Finally, the force balance equation for the piston rod is:

$$A_p{P}_{L,i}=F_i+m_p{\ddot{l}}_i+B_p{\dot{l}}_i$$

(9)

where $m_p$ is the equivalent mass of the piston rod and $B_p$ is the viscous damping coefficient. Combining Equations (7)–(9), the plant model relating the valve input $x_{v,i}$ to the output force $F_i$ and displacement $l_i$ is established. This third-order hydraulic dynamics, coupled with the rigid-body dynamics derived in Section 2.3, constitutes the complete plant model for the subsequent controller design.

3. Dual-Loop Cooperative Control Strategy

3.1. Hierarchical Control Architecture

In selecting the specific non-linear compensation algorithm, we evaluated advanced data-driven approaches alongside model-free strategies. As highlighted in recent literature [19], Gaussian Process Regression (GPR) has demonstrated a high capacity to represent coupled behaviors in complex physical systems. Specifically, it enables the online estimation of hydraulic dynamics and force–structure interactions, effectively handling multi-variable dependent parameters even in the presence of experimental noise. These characteristics make GPR a powerful theoretical alternative for redundant seismic platforms. However, GPR algorithms typically involve matrix inversion operations with cubic computational complexity ($O(N^3)$), which imposes a significant burden on real-time processors. Given the hardware constraints of the experimental dSPACE DS1104 system (operating at a 1 kHz sampling rate), this study adopts the Adaptive Fuzzy PID strategy. Fuzzy logic offers a computationally efficient, ‘model-free’ mechanism to compensate for the hydraulic nonlinearities and internal force couplings derived in Section 2, achieving robust performance without the latency risks associated with heavy probabilistic learning models.

As demonstrated by the dynamic modeling in Section 2.3, the orthogonal redundant actuation system presents a fundamental challenge: the generalized solution for actuator forces comprises a motion-driving component and a redundant internal force component lying in the null space of the Jacobian transpose. Consequently, the control objective is twofold: to ensure rigorous tracking of the reference trajectory while simultaneously minimizing the antagonistic internal forces. To resolve this conflict, a displacement–force dual-loop cooperative control architecture is developed, as schematically illustrated in Figure 2.
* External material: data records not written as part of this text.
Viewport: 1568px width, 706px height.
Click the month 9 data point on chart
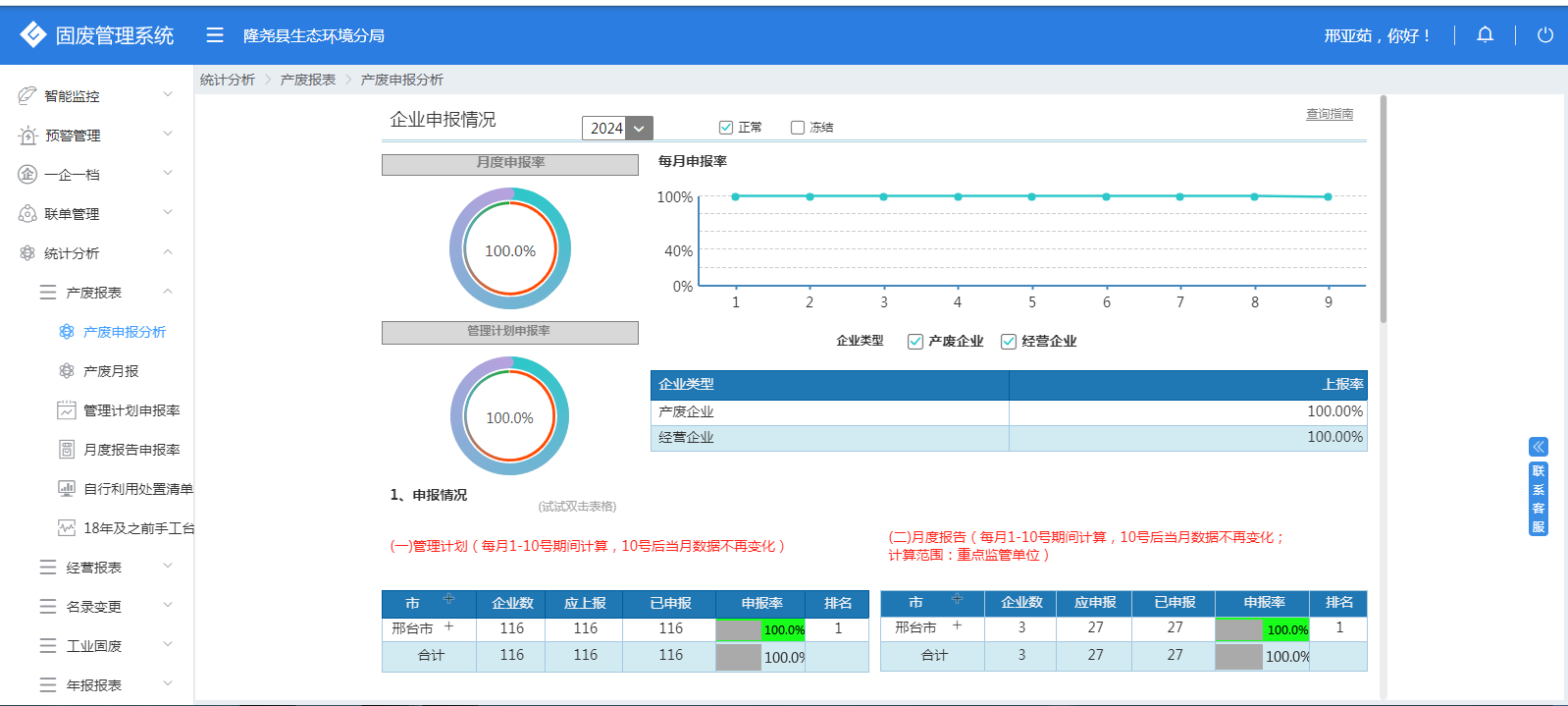click(1328, 197)
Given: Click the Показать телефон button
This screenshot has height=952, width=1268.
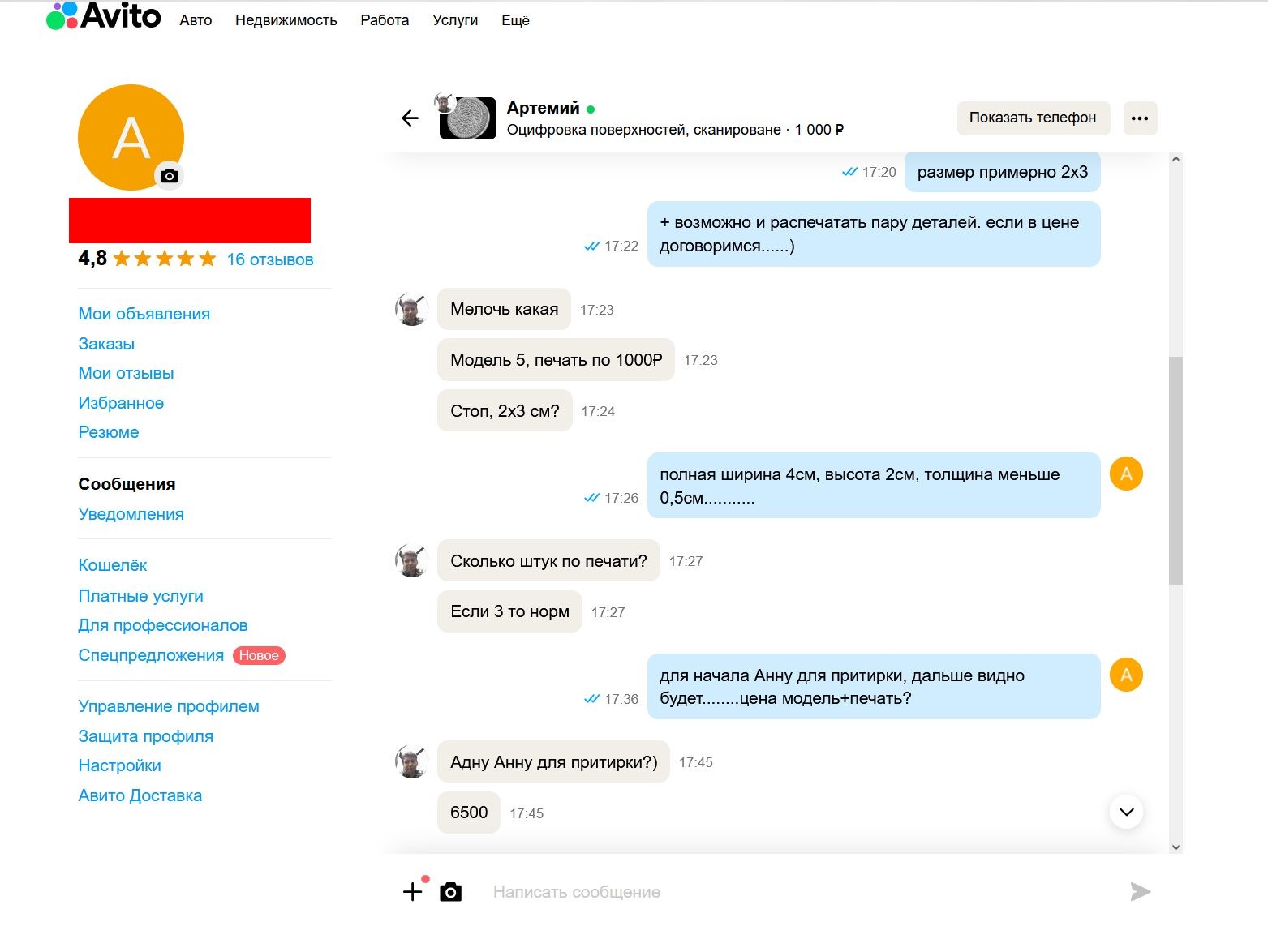Looking at the screenshot, I should tap(1032, 118).
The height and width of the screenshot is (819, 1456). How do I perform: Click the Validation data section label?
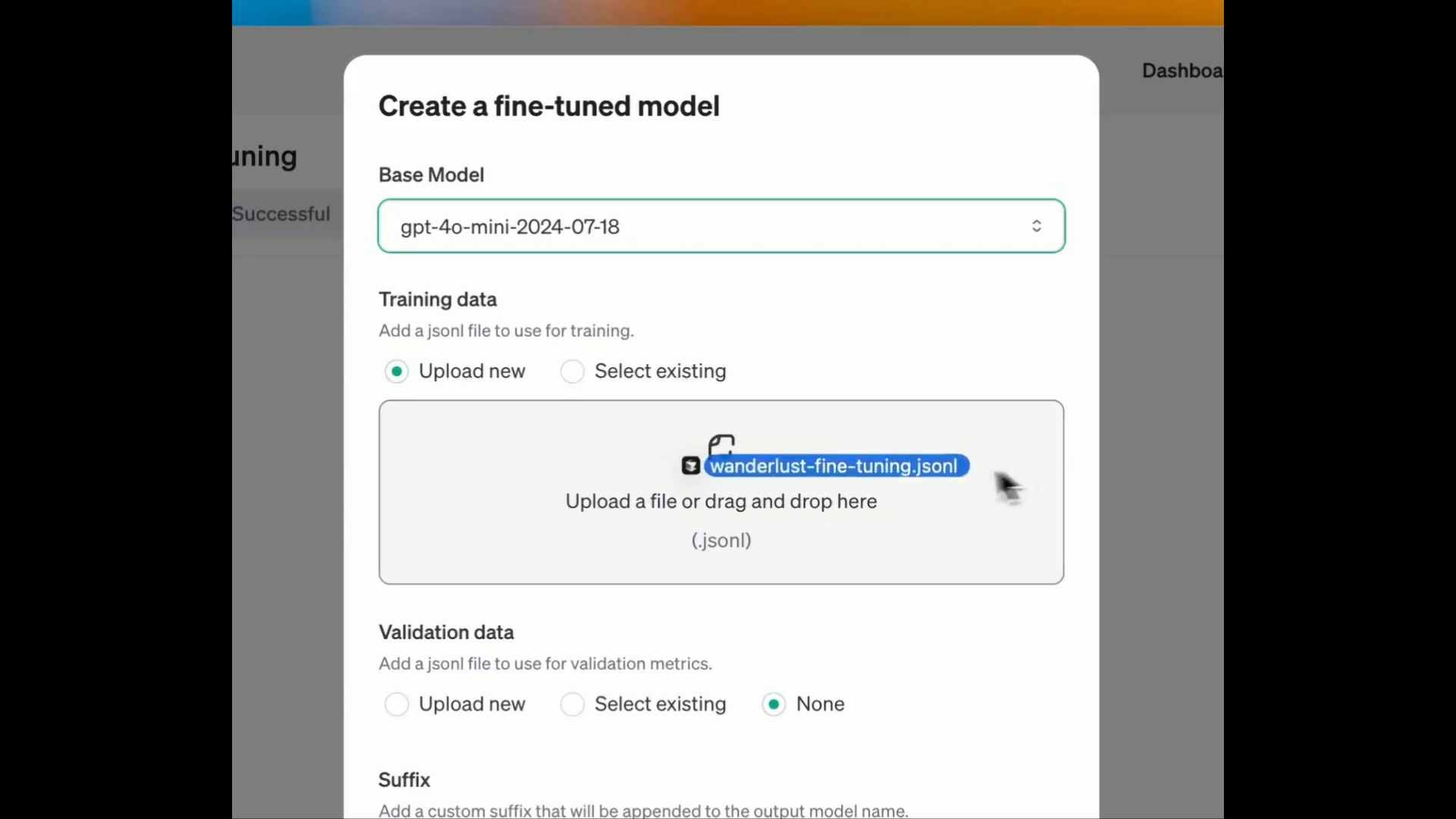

The strategy adopts a decoupled parallel structure where the system is divided into two cooperative layers. The primary displacement loop (outer loop) operates in the task space to enforce kinematic consistency, ensuring that the platform follows the seismic waveform. Simultaneously, the secondary force balance loop (inner loop) operates in the null space to regulate force distribution. By synthesizing the control efforts from both loops, the system achieves an optimized trade-off between geometric precision and structural load equilibrium. Furthermore, to accommodate the time-varying hydraulic dynamics and structural stiffness uncertainties derived in Equation (6), an adaptive Fuzzy PID algorithm is integrated to perform real-time gain scheduling, thereby ensuring robustness across the broadband frequency range.

The stability of this dual-loop cooperative architecture is fundamentally guaranteed by the bandwidth separation principle. In the controller design, the inner force balance loop is tuned to have a significantly higher bandwidth (typically 5–10 times) compared to the outer displacement loop. This spectral separation ensures that the fast dynamics of hydraulic pressure regulation are decoupled from the slower rigid-body motion of the platform, preventing cross-loop oscillation. Furthermore, in the presence of rapid hydraulic dynamic changes (e.g., bulk modulus variations), the Fuzzy PID algorithm (detailed in Section 3.4) acts as a robust stabilizer. By monitoring the error change rate in real-time, the fuzzy inference engine dynamically reduces the controller gains when the system approaches instability boundaries (e.g., large overshoot trends), thereby maintaining a safe phase margin throughout the operation.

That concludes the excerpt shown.